Постельничий усмехнулся, покачал головой:

— Это тебе тестюшка поведал? Да, видать, крепко вы с ним к винцу-то приложились на радостях, со свиданьицем...

— Капли во рту не было, вот те крест! — Андрей истово перекрестился. — И неужто он спьяна мог бы налгать такое? Кому в голову придёт! А оно ведь как тогда получилось...

Постельничий выслушал историю Настиных крестин с недоверчивым видом, потом сказал:

— Никита, говоришь, жену в тот день хоронил, так его там, выходит, не было, когда крестили?

— Его не было, так я понял. Вроде мамка с ней туда ездила — возок, говорит, прислали, после в том же возке и обратно привезли...

— Выходит, достоверно он знать не может, истинно ли государь был её восприемником. Может, только для виду так сказал?

— Чтобы великий государь перед ремесленником назвался для виду его кумом? Посуди сам, Димитрий Иванович, мыслимо ли такое!

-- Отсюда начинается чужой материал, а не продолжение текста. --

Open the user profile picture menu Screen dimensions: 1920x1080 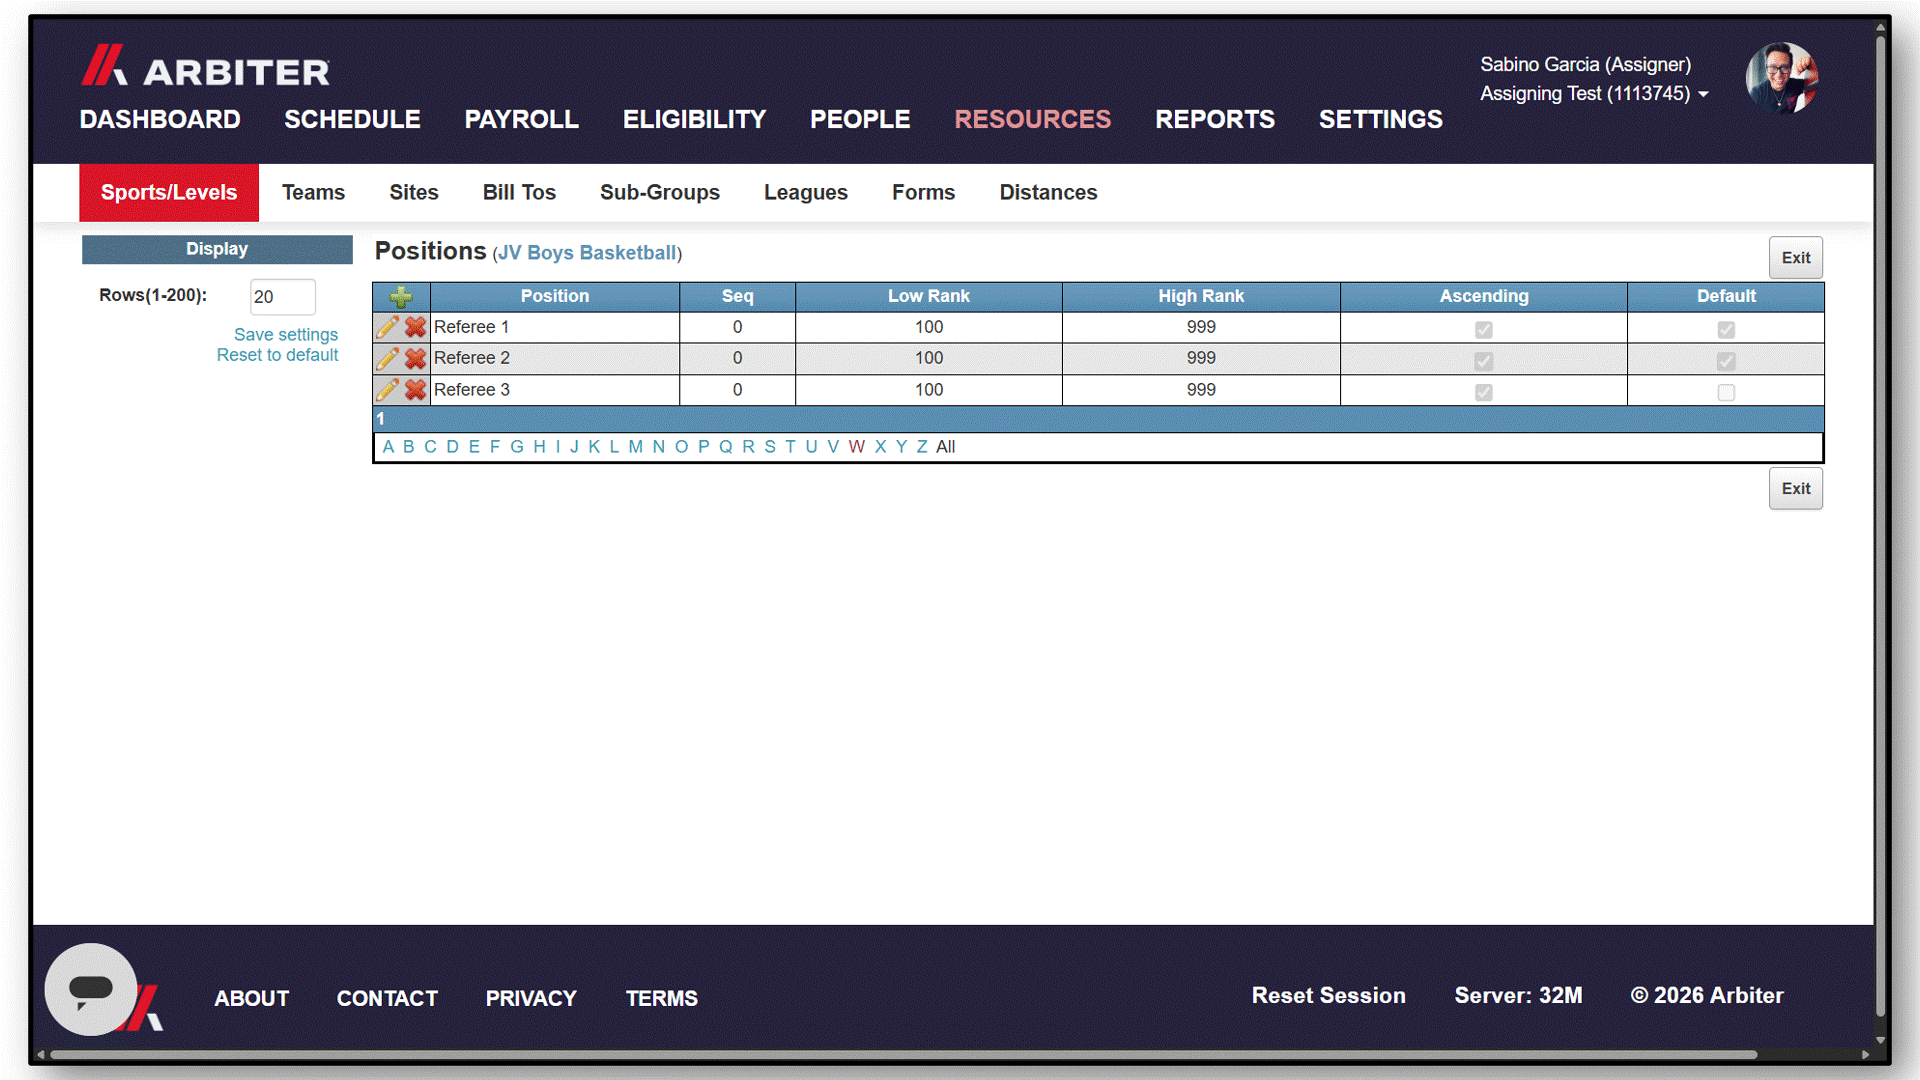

Годунов подумал и согласился про себя, что оно и впрямь было бы лишено смысла. Вспомнилось и другое: арап, когда в первый раз докладывал о подслушанном разговоре Бомелия с государем, употребил слов «крестница», «духовная дщерь», он же решил, что тот ослышался, неверно разобрал... или самому страшно было представить себе такое и потому отмахнулся, закрыл глаза? А ведь говорилось о «духовном кровосмешении», про то арап тоже донёс исправно. Да что же это творится, Господи! Украдкой, чтобы не заметил гость, Димитрий Иванович сунул руку под бороду, мелко, несколько раз, перекрестился. Бежать им, немедля бежать!

— Твоя правда, — сказал он. — Похоже, государь и впрямь её восприемник. И потому ты решил, что догадка была зряшной?